We live in an age in which data and information are a constant presence in our lives. Corporations have historically extracted information from data to make operational and commercial decisions, such as getting to know customers and understanding their interests and needs so as to anticipate their behavior and influence their purchasing decisions. This is now common practice.
As computing power has increased and algorithms have developed, these strategies have become increasingly complex. They allow data to be used in increasingly automated, efficient, customized ways to enable organizations, states, and individuals to make decisions at different levels and on different scales. In other words, it is becoming increasingly clear that having access to data and being able to derive information from it is a source of power.
At Fundar, we are convinced that data and information also have an essential part to play in improving people’s lives, provided that the information itself and the way it is processed are used to design, implement, manage, evaluate, and improve public policies; the data used is reliable; and that these processes bring about the intended impacts and therefore benefit citizens. Producing quality data, viewing it as an asset, and using it correctly to obtain information are fundamental steps toward sustainable development, including in Argentina. In other words, in the age of artificial intelligence and data, information is more than just an asset that can be leveraged by corporations: it needs to become part of the population’s heritage.
To achieve this goal, data and algorithms need to be made widely available. The first step toward this is recognizing the existence and value of the data sets that are held by various organizations. A key aspect of this process is managing these sets with a technical, pluralistic, reflective vision to guarantee their quality, make them more user-friendly, and facilitate exchange. There is also a need to encourage stakeholders in the different stages of the data life cycle to get involved and build partnerships.

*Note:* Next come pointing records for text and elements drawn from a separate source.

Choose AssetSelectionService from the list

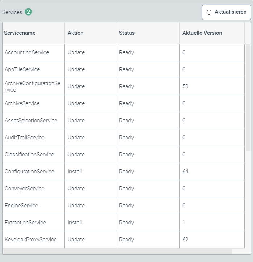pos(31,121)
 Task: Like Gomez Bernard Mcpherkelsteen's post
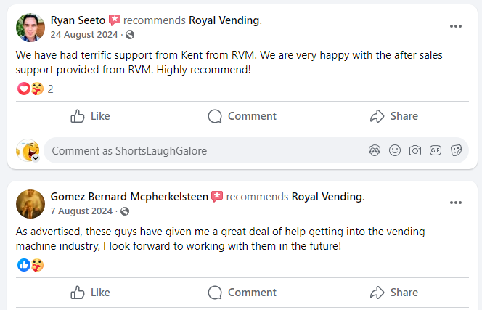pos(91,293)
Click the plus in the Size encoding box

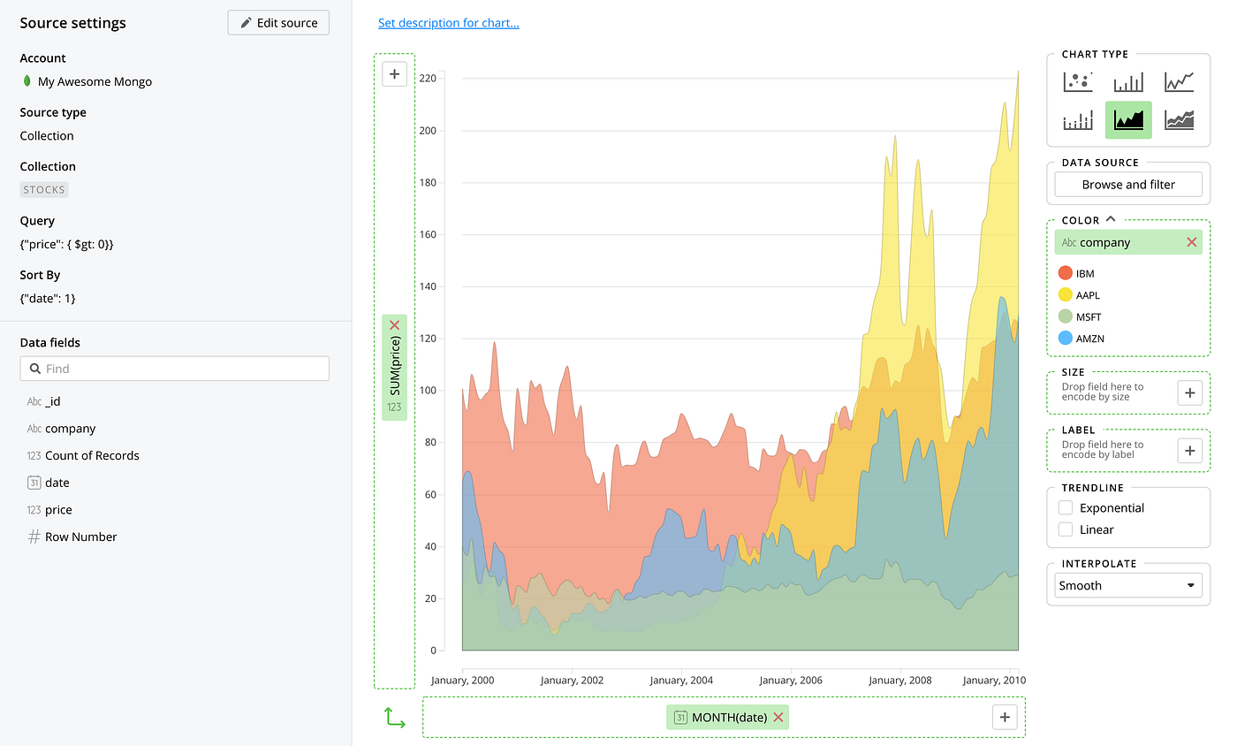coord(1190,392)
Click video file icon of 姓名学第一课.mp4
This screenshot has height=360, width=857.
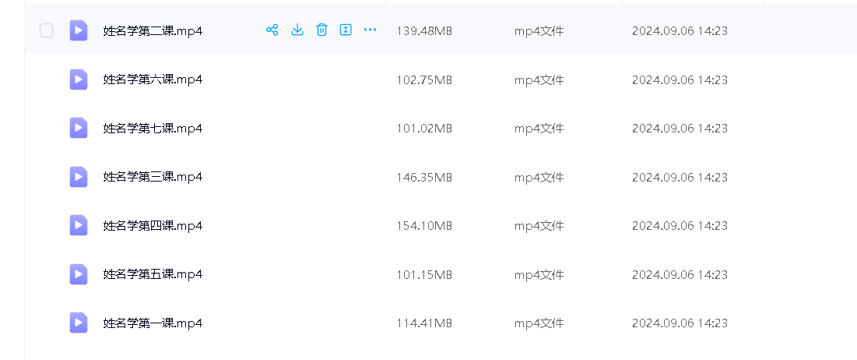tap(79, 323)
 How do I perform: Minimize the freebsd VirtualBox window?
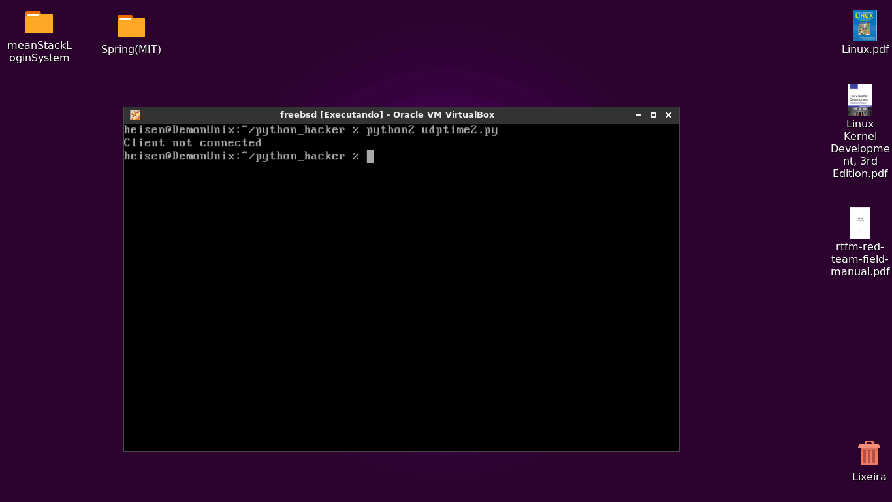click(639, 115)
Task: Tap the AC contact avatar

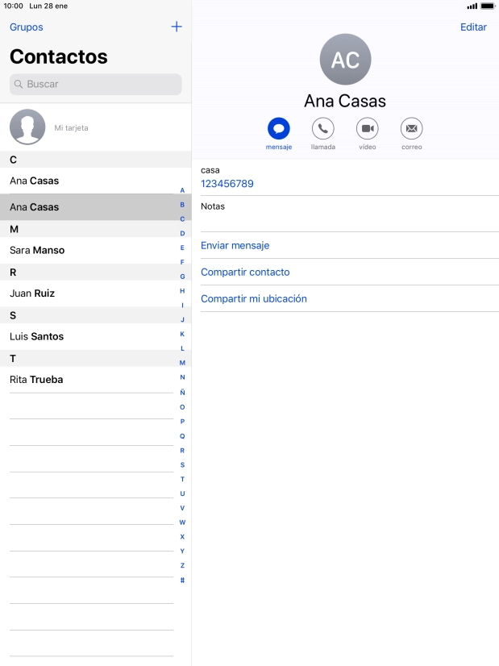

This implies a major cultural shift in the way in which decisions are made and policies are analyzed. In particular, studies based on data that is generated specifically for public policy purposes need to be complemented by studies using data generated for other purposes, which therefore has broader coverage of the population. In other words, it is a matter of moving from a purely qualitative view of policy design to a mixed view that also involves quantitative analysis.
It is important to note that the use of data and algorithms for development implies adopting an ethical, human rights perspective, as the use of these impacts the lives of citizens and increasingly challenges respect for rights such as privacy and data protection. We need to call current laws, regulations, and standards into question and reflect upon their implications.
Incorporating data- and algorithm-based management, decision-making, and policy design processes is a complex challenge in Argentina. The complexity of the situation owes largely to the quality and availability of data. In some cases, the data is not stored, is insufficient, or is not shared. In others, it is generated as part of administrative processes that pay little attention to how it will then be used, which affects its quality and usability. There are also risks associated with how this data is used, which can lead to biased decisions due to the misinterpretation of results, the use of incorrect data or algorithms, and a lack of awareness of the limits, possibilities, and potential benefits of these tools, which means that they end up not being used for decision making. Identifying use cases and their potential impacts is a first step toward overcoming these difficulties.
Carrying out more studies that use data will help us act appropriately in contexts in which artificial intelligence may be implemented, as will determining the scope and limitations of these studies, their value, and how they might affect rights. This entails more than just incorporating technology or making mere methodological changes: implementing decision-making based on data and analytical algorithms implies a profound cultural paradigm shift, building on the premise that using information appropriately can save lives, as became evident during the COVID-19 pandemic.